これからの時代を生き抜くリーダーは、さまざまな勉強をしなければならない。
次々に繰り出されるハードルをクリアしなければ、ポストはすぐに奪われる。

リーダーに課せられるのは、経営方針を正しく受けとめ、組織を活性化すること。
そのためには人間を知らもばならない。人はどのように考え、どう行動するか。
人情の機微に通じないと、メンバーを活かすこともできない。

歴史や古典を学んで、先人の成功や失敗を教訓として活かしているか。
本を読んで目から鱗が剥がれたら、誰も傷つけずに意識を革新できる。
同じ轍を踏む前に、転ばぬ先の杖を手に、慎重に行動できる。

1 失敗の本質
第2次世界大戦のときに日本軍が展開した作戦のように、
今だからこそ冷静に状況を分析できることは歴史に多い。
司馬遼太郎氏の小説など、学術書よりもわかりやすく、失敗の本質を描写する。
そのうえで現実を捉え直すと、問題解決の糸口を見いだせる。

2 人は裏切る
なぜユダはイエスを売り渡したのか、さまざまな文学作品に採り上げられている。
人の心の複雑さで、取り巻く環境や置かれた状況も変化する。
正論が正論として通らないのは、どのような理由に基づいているか。
文学作品に目を通すことも、人間を観る視野を広げるトレーニング。

3 悲劇の背景
明治維新やロシア革命など、滅ぼされる運命にある人は、
時代の流れを理解できずに、旧い価値観に縛られていた。
近年でも倒産した商社や銀行は、組織のシステムが老朽化しても、
経営幹部が気づかなかった。リーダーにとって他人事ではない。

4 繁栄の戦略
織田信長と豊臣秀吉の後を受け、天下を制した徳川家康の政策は、
徹底的に基盤を固め守り抜いた。
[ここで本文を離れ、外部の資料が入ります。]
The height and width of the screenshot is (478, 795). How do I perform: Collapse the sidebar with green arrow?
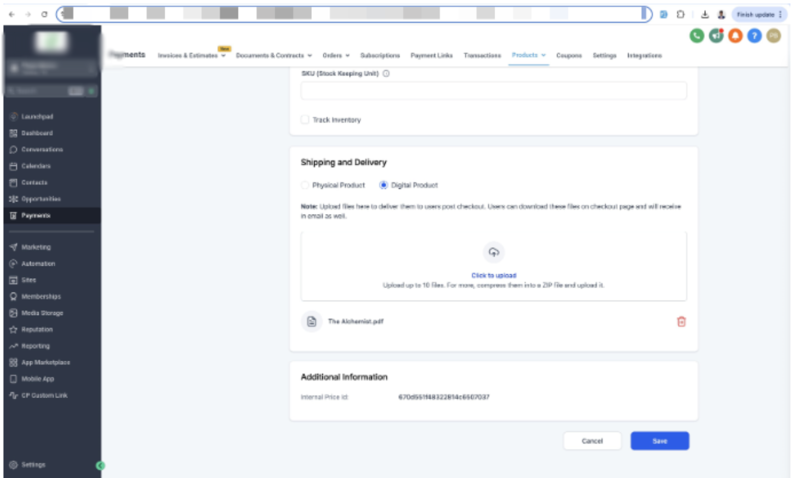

危機を素早く察知し、芽の段階で摘み取った。
遠回りに思えても、足元を踏みしめて、土台を築くことが、繁栄に繋がる。
どんな英傑に統率されたとしても、攻めだけで勝ち残った組織はない。

5 常勝の極意
『五輪書』を著した宮本武蔵は、生涯一度も負けなかったという。
敵を知り自分を知り地形を知り、孫子の兵法と通じるものがある。
勝者ほど慎重で神経質であり、敗者ほど自信満々に暴走する。
負ける恐さを知っているから、勝利の美酒に酔える。

6 逆転の発想
幕末を駆け抜けた坂本龍馬は、幼い頃は泣き虫だったという。
天誅を加えようとした勝海舟に師事し、誰よりも遠くまで日本の未来を見据えた。
今の自分をさらりと捨てられたから、龍馬は魅力的な人物に成長した。
蓄えた知識や経験が、自分を身動きできないようにしていないか。